Create a Service Package data instance before creating a Service MQ rule; the name of the service package becomes the first key part of a group of related Service MQ rules. The class and method name key parts are considered "external" and unrelated to Process Commander class and methods, for flexibility.
A Service MQ rule has three key parts:
Field |
Description |
Customer Package Name |
Select the name of a service package (instance of the Data-Admin-ServicePackage class); this package groups related Service MQ rules. Choose a name already defined through a Service Package data instance. See About Service Package data instances.

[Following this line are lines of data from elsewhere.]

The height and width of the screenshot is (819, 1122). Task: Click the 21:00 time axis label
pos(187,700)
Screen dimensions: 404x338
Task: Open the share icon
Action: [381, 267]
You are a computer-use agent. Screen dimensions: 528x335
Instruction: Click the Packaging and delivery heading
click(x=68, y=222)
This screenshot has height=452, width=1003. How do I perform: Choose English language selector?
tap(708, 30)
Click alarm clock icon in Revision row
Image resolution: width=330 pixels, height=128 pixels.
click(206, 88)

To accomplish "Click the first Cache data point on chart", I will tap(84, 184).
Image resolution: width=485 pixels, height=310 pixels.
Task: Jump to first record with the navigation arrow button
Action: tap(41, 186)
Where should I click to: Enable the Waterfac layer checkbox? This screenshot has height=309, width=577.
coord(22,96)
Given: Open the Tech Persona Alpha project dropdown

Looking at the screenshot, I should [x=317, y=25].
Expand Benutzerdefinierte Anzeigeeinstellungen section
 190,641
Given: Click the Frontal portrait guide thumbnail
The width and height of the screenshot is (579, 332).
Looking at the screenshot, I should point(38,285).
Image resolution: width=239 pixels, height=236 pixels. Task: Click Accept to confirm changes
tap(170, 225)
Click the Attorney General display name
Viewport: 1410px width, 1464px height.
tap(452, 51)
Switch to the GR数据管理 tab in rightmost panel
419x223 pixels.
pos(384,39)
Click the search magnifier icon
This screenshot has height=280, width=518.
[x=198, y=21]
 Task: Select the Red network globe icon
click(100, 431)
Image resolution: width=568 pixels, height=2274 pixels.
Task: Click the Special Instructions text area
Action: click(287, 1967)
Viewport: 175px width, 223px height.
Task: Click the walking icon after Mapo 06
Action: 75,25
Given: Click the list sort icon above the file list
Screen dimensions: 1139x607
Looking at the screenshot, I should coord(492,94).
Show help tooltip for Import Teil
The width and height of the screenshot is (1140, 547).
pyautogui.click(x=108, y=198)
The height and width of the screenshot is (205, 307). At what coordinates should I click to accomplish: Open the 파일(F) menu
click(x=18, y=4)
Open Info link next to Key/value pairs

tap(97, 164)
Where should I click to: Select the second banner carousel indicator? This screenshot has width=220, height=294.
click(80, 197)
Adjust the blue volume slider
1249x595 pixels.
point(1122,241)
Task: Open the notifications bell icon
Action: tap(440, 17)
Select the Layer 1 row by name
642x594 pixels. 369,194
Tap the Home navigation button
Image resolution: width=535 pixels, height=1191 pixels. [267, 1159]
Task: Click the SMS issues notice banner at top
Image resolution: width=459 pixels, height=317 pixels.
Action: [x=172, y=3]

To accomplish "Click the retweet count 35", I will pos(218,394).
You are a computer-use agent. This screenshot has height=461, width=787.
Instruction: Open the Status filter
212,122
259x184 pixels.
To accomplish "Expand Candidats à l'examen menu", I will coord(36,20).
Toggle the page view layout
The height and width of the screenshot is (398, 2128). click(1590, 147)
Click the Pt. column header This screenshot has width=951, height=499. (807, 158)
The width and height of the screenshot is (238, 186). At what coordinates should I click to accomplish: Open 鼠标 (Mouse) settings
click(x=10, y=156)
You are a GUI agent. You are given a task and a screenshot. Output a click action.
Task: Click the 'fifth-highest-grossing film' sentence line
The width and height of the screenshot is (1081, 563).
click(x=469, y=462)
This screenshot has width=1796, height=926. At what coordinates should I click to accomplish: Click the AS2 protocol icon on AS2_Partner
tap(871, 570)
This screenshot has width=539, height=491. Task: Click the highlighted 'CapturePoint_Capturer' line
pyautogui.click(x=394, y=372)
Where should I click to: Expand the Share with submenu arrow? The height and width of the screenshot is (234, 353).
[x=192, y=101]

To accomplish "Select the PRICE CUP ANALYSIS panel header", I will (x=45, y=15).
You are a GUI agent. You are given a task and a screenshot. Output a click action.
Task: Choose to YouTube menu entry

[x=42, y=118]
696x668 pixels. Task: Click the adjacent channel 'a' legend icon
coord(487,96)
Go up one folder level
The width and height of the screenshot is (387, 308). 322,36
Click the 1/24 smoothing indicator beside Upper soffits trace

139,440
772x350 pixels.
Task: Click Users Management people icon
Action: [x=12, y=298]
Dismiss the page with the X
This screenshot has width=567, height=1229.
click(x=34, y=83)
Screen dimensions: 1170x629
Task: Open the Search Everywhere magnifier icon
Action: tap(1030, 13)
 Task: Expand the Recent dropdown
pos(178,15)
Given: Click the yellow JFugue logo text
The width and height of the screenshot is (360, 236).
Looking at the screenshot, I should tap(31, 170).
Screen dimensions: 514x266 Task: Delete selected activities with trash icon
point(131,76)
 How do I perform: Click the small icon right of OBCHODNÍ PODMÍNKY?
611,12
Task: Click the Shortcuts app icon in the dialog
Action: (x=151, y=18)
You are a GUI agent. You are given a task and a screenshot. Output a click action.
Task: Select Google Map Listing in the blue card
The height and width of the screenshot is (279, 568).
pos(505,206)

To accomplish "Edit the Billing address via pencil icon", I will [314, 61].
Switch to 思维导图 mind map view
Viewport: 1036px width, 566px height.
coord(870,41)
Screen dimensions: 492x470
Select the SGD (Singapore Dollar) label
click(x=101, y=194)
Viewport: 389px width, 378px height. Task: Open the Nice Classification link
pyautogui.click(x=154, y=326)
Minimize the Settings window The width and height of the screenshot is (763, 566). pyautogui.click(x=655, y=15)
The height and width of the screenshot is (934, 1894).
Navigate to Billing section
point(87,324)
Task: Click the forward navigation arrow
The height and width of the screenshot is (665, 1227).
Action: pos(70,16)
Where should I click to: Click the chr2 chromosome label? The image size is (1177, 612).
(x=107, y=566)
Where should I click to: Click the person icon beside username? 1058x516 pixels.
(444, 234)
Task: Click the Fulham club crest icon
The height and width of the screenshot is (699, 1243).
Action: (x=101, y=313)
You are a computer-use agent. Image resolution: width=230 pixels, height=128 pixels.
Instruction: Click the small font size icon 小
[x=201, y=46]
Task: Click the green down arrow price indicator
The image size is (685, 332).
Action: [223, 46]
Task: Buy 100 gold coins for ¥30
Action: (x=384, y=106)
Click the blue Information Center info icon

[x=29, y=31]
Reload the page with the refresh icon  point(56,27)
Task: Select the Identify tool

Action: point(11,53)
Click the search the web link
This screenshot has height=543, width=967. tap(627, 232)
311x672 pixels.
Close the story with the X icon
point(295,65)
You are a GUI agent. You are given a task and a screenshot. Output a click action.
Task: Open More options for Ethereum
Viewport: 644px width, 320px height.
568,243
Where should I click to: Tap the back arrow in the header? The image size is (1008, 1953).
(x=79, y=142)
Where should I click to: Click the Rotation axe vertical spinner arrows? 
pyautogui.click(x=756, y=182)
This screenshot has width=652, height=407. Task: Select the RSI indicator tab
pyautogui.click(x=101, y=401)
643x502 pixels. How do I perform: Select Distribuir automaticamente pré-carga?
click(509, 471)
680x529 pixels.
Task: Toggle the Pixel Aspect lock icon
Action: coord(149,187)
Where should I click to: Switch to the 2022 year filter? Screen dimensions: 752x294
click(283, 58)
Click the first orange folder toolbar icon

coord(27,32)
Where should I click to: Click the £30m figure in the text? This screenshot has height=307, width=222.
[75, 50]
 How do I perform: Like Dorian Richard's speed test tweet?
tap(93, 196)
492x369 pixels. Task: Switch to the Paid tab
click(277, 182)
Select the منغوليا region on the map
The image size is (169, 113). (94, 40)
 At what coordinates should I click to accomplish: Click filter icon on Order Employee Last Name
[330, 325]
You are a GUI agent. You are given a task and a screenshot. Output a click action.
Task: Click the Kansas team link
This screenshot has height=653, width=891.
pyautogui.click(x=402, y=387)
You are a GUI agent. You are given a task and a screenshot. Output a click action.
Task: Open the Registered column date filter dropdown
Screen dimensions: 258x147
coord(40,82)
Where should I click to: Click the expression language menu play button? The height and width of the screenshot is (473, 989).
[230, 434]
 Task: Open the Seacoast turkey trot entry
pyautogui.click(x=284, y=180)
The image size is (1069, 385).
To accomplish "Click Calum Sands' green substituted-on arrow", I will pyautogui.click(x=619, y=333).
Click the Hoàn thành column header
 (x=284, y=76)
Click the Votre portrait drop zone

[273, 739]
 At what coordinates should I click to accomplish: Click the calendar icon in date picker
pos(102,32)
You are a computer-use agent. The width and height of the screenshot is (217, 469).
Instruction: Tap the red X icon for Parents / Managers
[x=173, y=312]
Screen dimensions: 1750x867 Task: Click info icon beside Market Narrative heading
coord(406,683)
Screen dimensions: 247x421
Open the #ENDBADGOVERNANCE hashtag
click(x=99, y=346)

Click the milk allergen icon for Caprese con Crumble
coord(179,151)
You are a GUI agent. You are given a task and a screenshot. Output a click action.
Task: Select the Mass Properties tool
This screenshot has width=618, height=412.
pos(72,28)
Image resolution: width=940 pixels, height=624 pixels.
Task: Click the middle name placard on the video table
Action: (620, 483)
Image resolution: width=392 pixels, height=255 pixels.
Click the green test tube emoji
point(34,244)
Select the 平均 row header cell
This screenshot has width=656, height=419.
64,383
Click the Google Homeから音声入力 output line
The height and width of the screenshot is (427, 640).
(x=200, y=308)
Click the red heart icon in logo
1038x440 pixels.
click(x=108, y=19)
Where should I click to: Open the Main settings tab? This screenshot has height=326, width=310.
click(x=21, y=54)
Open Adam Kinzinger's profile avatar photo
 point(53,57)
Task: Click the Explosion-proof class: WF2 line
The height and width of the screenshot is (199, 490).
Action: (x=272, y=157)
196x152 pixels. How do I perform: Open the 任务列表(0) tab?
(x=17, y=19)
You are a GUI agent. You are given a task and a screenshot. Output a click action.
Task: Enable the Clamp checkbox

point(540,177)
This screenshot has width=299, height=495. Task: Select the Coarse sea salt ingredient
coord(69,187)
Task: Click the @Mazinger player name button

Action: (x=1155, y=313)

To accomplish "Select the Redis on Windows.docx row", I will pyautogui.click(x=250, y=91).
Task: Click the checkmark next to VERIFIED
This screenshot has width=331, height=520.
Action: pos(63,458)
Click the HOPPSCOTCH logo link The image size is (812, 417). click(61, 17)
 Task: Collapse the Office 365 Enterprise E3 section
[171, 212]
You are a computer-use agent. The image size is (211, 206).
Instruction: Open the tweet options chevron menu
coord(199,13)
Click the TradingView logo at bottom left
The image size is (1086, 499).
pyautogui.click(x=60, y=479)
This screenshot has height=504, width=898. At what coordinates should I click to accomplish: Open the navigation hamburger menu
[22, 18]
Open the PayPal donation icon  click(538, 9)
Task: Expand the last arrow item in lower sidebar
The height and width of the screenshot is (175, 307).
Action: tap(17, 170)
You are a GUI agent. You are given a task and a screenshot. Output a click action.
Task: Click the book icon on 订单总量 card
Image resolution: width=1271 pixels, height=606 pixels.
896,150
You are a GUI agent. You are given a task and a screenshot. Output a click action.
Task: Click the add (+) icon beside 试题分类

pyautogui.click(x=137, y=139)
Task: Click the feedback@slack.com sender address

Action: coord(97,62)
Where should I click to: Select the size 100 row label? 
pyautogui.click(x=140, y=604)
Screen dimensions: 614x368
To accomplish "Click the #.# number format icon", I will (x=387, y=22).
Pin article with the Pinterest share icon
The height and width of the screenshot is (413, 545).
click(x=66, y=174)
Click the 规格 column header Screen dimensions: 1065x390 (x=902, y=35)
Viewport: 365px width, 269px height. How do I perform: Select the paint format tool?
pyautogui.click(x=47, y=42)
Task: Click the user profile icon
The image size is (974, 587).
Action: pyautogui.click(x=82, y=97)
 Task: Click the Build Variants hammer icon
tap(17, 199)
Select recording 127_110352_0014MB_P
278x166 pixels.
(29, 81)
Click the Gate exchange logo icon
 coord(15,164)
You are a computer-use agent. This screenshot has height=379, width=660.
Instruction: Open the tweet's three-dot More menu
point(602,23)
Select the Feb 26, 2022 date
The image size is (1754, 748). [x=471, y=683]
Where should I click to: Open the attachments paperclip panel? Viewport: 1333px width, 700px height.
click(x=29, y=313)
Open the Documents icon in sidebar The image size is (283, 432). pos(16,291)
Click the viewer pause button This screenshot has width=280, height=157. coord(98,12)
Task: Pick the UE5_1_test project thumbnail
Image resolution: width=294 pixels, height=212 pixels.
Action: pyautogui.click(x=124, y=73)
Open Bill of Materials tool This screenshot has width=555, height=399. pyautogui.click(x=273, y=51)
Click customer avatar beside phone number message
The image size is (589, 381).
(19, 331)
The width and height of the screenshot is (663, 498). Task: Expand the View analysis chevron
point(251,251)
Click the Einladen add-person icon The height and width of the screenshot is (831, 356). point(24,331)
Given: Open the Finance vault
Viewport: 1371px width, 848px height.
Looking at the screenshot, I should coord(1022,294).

If your application is to process requests from this service asynchronously through a background agent, define a Service Request Processor data instance (Data-Admin-RequestProcessor-Service class) with this Customer Package Name value as key. |
Customer Class Name |
Enter a class name to logically group related methods. This name may or may not refer to the Process Commander class that the activity belongs to, but must be a valid Java identifier. See How to enter a Java identifier. BUG-1604 |
Customer Method Name |
Enter a Java identifier that describes the Process Commander activity being called. See How to enter a Java identifier. BUG-1604 |
For general information about the New form, see Completing the new rule dialog box. For general information on the Save As form, see How to enter rule keys using Save As.
When searching for a Service MQ rule, the system filters candidate rules based on a requestor's RuleSet list of RuleSets and versions.
Circumstance-qualified and time-qualified resolution features are not available for Service MQ rules. The class hierarchy is not relevant to Service MQ rule resolution.